From when kids are very young, they're taught "politically-correct lies," like telling an aunt they love the socks they got for Christmas or explaining to a telemarketer that Mom isn't home, even if she's right there.
But these add up. According to a study by Nancy Darling, a psychology professor now with Ohio's Oberlin College, 98 percent of kids have lied to their parents about dozens of subjects – from where they're spending their time after school to more serious things like alcohol use.
For many parents, trust is one of the most important feelings they share with their kids, and it can be hard when they first realize their children are lying to them.
Beth Hurley, a Canton mom of two, says it was a blow when she first caught her oldest child lying about his homework assignments. "I was just so used to him telling the truth," she says. "To me, when he lies, that's a betrayal of trust."
Hurley makes sure her kids are punished in some way they are caught in a lie. Tracy Loveland, a psychologist at Ann Arbor Public Schools, says although lying is usually natural for children, consequences teach kids that the behavior isn't acceptable or condoned.
"Some things seem harmless to begin with, but then they snowball," Loveland says. "Behaviors serve a function, so if a child lies and it's being reinforced, then the child is going to keep doing that behavior."
Heather Brooks, a Roseville mother of three, says that even though she expects her oldest to lie a little, she and her husband also make sure that there's punishment when it happens, to help prevent future problems.
"We're training him to be an adult and want him to understand the importance of telling the truth," Brooks says.
Getting to the root
Loveland says punishment is important, but diagnosing the cause of the lying could be even moreso.

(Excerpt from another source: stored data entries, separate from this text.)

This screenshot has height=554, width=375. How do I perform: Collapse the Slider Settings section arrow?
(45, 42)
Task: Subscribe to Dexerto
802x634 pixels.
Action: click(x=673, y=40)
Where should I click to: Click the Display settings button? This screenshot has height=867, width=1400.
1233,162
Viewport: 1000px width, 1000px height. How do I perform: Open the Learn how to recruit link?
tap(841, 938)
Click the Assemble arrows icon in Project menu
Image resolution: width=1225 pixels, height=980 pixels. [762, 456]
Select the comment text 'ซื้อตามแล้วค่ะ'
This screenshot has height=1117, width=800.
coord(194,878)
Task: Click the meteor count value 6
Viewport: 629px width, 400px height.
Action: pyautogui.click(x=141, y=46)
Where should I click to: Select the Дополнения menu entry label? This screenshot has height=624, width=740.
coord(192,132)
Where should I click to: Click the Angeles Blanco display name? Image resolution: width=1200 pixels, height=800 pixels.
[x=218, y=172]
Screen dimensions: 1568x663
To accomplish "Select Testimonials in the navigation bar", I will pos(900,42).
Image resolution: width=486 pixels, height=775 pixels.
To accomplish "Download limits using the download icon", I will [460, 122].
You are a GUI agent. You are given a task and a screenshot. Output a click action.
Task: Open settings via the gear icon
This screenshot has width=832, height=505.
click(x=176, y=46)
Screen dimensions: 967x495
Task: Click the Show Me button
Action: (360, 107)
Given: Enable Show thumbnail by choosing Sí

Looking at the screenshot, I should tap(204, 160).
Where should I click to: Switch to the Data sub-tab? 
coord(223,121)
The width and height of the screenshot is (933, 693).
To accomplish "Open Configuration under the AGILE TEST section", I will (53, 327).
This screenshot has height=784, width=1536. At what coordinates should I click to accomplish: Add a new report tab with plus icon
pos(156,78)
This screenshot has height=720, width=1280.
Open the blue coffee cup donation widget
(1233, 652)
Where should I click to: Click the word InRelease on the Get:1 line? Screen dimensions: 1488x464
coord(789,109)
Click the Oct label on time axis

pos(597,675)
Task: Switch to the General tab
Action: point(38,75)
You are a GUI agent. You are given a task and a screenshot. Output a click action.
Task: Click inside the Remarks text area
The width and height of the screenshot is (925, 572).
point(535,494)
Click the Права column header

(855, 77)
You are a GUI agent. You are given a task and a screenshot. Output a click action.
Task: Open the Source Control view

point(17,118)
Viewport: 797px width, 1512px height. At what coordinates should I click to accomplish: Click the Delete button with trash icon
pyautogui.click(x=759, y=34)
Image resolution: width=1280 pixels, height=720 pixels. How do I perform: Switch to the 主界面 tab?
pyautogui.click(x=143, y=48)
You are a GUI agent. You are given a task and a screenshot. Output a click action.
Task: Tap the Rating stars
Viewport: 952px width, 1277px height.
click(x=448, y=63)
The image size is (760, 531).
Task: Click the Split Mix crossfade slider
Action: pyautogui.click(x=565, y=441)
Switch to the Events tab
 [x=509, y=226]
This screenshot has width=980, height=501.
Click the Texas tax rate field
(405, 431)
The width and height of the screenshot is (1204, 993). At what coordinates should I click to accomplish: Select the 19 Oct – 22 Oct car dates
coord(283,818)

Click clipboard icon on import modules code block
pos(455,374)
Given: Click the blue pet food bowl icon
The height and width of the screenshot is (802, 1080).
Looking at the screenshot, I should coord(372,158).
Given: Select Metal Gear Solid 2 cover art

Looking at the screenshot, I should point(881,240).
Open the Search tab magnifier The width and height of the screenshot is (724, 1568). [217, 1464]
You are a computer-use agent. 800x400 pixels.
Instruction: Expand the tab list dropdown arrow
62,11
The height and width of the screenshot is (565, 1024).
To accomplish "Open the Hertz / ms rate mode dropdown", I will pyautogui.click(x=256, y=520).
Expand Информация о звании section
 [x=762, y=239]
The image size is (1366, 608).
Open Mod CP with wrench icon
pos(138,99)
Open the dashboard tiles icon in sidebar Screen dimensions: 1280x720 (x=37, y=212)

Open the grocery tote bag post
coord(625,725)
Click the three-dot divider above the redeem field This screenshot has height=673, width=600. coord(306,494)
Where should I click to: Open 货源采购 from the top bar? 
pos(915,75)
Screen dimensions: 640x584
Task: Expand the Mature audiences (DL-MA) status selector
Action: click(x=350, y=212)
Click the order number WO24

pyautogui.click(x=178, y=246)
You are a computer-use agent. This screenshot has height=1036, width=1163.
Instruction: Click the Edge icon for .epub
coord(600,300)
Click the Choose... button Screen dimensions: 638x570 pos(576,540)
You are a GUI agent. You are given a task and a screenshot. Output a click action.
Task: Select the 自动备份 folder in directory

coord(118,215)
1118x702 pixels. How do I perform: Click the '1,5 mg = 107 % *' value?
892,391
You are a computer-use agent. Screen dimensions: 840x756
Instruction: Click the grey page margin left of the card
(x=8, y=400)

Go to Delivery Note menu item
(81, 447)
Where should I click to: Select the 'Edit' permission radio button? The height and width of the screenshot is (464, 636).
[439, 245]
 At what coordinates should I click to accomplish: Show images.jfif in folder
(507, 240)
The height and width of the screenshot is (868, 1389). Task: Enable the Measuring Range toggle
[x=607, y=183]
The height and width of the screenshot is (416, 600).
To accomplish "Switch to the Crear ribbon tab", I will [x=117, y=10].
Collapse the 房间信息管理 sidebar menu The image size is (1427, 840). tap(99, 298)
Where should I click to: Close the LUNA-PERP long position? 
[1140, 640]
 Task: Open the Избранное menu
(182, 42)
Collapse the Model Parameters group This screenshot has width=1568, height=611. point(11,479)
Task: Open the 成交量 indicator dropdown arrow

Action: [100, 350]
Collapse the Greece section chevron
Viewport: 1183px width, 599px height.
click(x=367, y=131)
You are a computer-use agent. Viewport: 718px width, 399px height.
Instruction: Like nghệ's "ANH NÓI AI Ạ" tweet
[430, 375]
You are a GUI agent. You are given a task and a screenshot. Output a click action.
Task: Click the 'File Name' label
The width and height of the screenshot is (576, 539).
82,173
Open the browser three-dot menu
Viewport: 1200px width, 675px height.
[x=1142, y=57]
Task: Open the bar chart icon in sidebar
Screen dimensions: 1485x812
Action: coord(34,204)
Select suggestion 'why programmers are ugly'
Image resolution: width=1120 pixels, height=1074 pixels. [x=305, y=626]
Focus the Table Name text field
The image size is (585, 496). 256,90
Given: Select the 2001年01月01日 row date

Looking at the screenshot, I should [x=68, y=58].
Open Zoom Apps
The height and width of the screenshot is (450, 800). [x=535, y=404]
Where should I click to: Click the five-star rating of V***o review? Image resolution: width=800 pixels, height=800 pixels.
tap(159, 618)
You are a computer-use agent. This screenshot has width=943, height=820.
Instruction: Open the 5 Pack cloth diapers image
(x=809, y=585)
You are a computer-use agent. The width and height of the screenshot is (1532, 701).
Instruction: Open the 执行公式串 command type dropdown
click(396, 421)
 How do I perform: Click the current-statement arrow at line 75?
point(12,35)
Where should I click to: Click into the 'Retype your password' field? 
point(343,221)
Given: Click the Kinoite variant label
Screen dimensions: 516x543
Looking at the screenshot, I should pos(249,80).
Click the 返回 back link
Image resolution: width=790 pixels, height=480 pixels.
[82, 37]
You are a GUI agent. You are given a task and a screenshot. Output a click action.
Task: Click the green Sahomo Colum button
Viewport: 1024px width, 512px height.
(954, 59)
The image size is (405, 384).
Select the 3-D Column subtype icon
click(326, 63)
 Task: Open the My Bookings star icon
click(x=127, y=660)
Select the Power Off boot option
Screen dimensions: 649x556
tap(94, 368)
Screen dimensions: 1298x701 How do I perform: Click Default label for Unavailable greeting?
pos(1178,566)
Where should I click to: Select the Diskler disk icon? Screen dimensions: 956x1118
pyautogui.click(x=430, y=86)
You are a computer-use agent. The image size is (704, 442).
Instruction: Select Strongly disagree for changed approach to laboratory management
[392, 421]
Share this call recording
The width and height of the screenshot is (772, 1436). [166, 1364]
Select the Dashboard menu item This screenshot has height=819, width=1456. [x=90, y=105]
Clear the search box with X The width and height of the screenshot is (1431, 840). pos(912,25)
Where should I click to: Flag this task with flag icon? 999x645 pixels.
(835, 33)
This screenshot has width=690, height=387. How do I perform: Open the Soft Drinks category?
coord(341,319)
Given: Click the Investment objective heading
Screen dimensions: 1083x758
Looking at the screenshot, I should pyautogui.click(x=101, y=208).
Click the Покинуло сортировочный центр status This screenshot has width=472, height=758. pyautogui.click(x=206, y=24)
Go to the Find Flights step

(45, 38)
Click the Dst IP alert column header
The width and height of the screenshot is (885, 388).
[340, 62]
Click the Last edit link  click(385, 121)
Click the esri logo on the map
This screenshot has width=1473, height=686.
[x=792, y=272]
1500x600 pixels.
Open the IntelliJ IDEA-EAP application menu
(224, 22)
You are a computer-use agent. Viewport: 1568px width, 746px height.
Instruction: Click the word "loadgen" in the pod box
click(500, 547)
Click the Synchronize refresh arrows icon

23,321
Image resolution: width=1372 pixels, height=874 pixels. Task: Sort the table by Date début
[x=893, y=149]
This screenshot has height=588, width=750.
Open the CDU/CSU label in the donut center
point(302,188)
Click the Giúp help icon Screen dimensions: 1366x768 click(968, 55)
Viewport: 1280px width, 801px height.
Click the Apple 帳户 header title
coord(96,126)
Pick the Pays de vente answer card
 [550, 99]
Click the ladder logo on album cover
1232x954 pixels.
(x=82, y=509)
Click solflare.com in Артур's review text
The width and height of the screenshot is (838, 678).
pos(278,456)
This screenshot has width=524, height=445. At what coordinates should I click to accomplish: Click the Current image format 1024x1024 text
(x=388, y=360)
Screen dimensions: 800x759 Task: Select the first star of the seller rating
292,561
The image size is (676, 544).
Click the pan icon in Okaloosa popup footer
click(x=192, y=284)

What's the reason for the lying, and what's the benefit that the child gets from it?
"If kids lie, they are feeling like they need to for some reason," Loveland says. For instance, some children tell lies to make themselves look better. If a child has a strong pattern of doing that, that could be a sign of serious self-esteem issues.
If a child seems to lie with the greatest of ease to get out of trouble or for self-preservation, then parents need communicate that the behavior is against their values. Is the child trying to get out of something or testing boundaries? These are just some of the reasons that kids lie to their parents.
"I really think my son uses it as a method of self-preservation," says Jennifer Gall, an Eastpointe mom of one. "Once he became aware of himself, he figured out how to save himself; to get himself out of trouble. I think it's instinctual rather than learned."
Gall's son usually just lies about small things, like covering up what he forgot to finish earlier, such as cleaning his room. Brooks says she usually catches her son when he is lying in order to get out of trouble.
"I like to tell him, 'I won't be mad if you tell truth, but I will be if you lie,'" Gall says. "I like giving him an opportunity to correct his mistake," instead of resorting to lying.